---------- Records shown ----------

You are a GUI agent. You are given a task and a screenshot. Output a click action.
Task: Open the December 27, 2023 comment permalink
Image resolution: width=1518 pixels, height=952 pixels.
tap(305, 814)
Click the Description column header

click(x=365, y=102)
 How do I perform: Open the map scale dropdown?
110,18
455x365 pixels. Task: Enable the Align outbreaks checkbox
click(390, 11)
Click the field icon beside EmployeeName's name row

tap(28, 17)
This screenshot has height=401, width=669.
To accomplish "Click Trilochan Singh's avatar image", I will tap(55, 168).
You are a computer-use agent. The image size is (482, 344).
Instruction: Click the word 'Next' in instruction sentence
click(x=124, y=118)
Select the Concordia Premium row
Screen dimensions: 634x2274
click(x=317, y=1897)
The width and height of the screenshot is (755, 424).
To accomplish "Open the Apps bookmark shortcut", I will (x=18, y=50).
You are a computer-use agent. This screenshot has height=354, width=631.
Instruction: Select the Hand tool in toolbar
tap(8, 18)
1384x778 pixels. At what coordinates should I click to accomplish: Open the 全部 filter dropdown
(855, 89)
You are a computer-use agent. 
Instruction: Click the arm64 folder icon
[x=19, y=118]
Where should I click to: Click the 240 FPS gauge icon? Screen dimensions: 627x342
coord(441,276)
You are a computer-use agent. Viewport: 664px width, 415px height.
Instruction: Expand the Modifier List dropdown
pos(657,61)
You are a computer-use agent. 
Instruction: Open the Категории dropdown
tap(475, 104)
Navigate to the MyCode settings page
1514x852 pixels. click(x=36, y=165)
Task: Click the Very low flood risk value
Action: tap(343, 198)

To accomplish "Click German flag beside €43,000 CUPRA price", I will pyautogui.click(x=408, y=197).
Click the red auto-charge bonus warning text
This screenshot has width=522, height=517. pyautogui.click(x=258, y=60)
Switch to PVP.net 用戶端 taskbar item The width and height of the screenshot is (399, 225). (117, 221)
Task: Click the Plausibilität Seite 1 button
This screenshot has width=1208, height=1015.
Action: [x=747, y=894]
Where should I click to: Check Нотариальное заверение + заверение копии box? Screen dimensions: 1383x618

----------

§ **What you should do**
Every line of the material above should be transcribed as it stands.

§ **Written solution**
You are a GUI agent. You are given a task and a screenshot. Output a click action.
Task: Open the December 27, 2023 comment permalink
Image resolution: width=1518 pixels, height=952 pixels.
tap(305, 814)
Click the Description column header

click(x=365, y=102)
 How do I perform: Open the map scale dropdown?
110,18
455x365 pixels. Task: Enable the Align outbreaks checkbox
click(390, 11)
Click the field icon beside EmployeeName's name row

tap(28, 17)
This screenshot has height=401, width=669.
To accomplish "Click Trilochan Singh's avatar image", I will tap(55, 168).
You are a computer-use agent. The image size is (482, 344).
Instruction: Click the word 'Next' in instruction sentence
click(x=124, y=118)
Select the Concordia Premium row
Screen dimensions: 634x2274
click(x=317, y=1897)
The width and height of the screenshot is (755, 424).
To accomplish "Open the Apps bookmark shortcut", I will (x=18, y=50).
You are a computer-use agent. This screenshot has height=354, width=631.
Instruction: Select the Hand tool in toolbar
tap(8, 18)
1384x778 pixels. At what coordinates should I click to accomplish: Open the 全部 filter dropdown
(855, 89)
You are a computer-use agent. 
Instruction: Click the arm64 folder icon
[x=19, y=118]
Where should I click to: Click the 240 FPS gauge icon? Screen dimensions: 627x342
coord(441,276)
You are a computer-use agent. Viewport: 664px width, 415px height.
Instruction: Expand the Modifier List dropdown
pos(657,61)
You are a computer-use agent. 
Instruction: Open the Категории dropdown
tap(475, 104)
Navigate to the MyCode settings page
1514x852 pixels. click(x=36, y=165)
Task: Click the Very low flood risk value
Action: tap(343, 198)

To accomplish "Click German flag beside €43,000 CUPRA price", I will pyautogui.click(x=408, y=197).
Click the red auto-charge bonus warning text
This screenshot has width=522, height=517. pyautogui.click(x=258, y=60)
Switch to PVP.net 用戶端 taskbar item The width and height of the screenshot is (399, 225). (117, 221)
Task: Click the Plausibilität Seite 1 button
This screenshot has width=1208, height=1015.
Action: [x=747, y=894]
Where should I click to: Check Нотариальное заверение + заверение копии box? Screen dimensions: 1383x618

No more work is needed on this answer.